Reaching for net zero: why we need a super-deduction for green skills
Last year, a raft of new policies began to provide an outline for a new kind of British economy – one for which the future is most definitely green. A big piece of the puzzle is still missing, however. There’s no clarity about where the people to fill the promised green jobs are.
We’ve already seen the impact that a skills shortage can have on environmental ambitions. The government pledged £1.6bn via the Green Homes Grant to make homes more energy efficient, and take a crucial step in cutting UK emissions. Yet the scheme found it couldn’t get money out of the door, partially because there was a lack of workers with the right qualifications. Turning on the taps in the Treasury wasn’t enough. The scheme closed after only seven months, upgrading just 8 per cent of the houses it had planned to.
We often let market signals work their magic when it comes to skills. The green transition, however, requires more careful management.
Firstly, the pace of change required is rapid. The majority of emissions cuts must happen in this decade and training people takes time. Waiting until we have a shortage is not an option. What’s more, the UK no longer has easy access to the pool of European Union workers who previously lent the labour market a great deal of flexibility. And without the right people, we risk exporting businesses – and jobs – to countries that have prepared their workforces for a new, greener economy.
A mismatch of skills is often blamed for the UK’s weak productivity, which has grown by only 0.4 per cent a year since the financial crash. Employers already report significant skills shortages; more need to invest in training their own staff.
There are structural barriers to this: there is nothing stopping a newly trained employee leaving for a new job and taking their skills with them. This fear of losing employees can be off-putting to individual companies. Yet, we should remember that highly skilled workers are more productive. They benefit the wider economy, even if they move jobs.
So the government must create more incentives for employers to train their staff in useful skills. And, given the pressing nature of the green transition, it should make sure the money it puts forward is invested wisely – in the skills that will underpin the future greener economy.

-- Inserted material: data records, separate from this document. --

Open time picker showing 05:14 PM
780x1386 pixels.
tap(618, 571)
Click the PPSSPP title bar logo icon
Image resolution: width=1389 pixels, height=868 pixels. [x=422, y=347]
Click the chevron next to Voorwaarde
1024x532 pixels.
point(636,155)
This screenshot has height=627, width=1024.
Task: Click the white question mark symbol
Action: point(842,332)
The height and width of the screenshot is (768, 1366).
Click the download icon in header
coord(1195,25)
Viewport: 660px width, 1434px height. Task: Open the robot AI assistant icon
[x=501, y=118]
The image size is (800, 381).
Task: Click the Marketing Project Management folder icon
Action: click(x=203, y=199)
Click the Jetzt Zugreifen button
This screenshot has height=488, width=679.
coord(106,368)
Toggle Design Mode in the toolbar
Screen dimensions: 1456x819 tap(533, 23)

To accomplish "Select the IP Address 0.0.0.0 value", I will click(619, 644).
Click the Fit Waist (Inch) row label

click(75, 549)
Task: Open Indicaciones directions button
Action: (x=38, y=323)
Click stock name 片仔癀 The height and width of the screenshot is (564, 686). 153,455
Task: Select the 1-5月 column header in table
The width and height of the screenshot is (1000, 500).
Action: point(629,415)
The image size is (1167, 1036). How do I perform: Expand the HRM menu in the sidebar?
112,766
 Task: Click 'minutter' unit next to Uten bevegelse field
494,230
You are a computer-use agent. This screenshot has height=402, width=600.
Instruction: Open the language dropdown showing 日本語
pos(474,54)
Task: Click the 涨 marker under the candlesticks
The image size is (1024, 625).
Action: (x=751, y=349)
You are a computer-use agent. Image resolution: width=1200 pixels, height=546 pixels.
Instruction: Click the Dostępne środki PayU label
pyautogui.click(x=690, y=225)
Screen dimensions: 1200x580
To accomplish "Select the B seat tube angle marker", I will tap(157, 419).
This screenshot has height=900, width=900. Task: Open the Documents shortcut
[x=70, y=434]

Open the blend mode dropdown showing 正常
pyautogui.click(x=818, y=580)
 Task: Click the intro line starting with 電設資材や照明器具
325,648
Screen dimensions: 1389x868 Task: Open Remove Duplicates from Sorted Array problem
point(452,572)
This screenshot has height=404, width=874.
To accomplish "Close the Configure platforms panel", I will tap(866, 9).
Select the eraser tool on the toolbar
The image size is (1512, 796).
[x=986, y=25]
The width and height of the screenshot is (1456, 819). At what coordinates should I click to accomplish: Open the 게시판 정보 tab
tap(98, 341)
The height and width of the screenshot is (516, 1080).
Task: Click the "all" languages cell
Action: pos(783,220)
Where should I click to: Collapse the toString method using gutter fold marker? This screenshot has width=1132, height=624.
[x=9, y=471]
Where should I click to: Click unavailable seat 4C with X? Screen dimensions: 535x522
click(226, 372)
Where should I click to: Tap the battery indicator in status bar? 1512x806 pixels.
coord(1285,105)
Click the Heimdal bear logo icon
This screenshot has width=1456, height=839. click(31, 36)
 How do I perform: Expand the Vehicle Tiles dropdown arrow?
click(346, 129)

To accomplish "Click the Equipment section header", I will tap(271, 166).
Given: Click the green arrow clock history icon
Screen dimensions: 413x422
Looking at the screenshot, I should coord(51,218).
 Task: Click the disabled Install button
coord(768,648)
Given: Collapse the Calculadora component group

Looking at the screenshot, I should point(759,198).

Government can stimulate investment with a variety of tools and incentives. Most recently it has deployed a super deduction, which grants 130 per cent tax relief on any plants and machinery bought by companies until the end of March 2023. The Office for Budget Responsibility expects this to bring forward business investment, boosting it by 10 per cent in 2022-23.
In a decade of such rapid change, however, limiting tax relief to physical capital is short sighted. What we really need is a new super-deduction for green skills. It’s time to value our human capital as much as the physical and prepare the workforce for shifting demands. And, more widely, we should place this within a new national framework that tracks the types of green skills needed, and where and when.
That way, government can shoulder some of the risk for training workers and support thousands of good quality jobs across the country. From new battery chemists in Coventry’s Gigafactory or hydrogen producers in the Humber, equipping workers for the future is essential to levelling up and to making sure the UK is a global leader in the industries of tomorrow.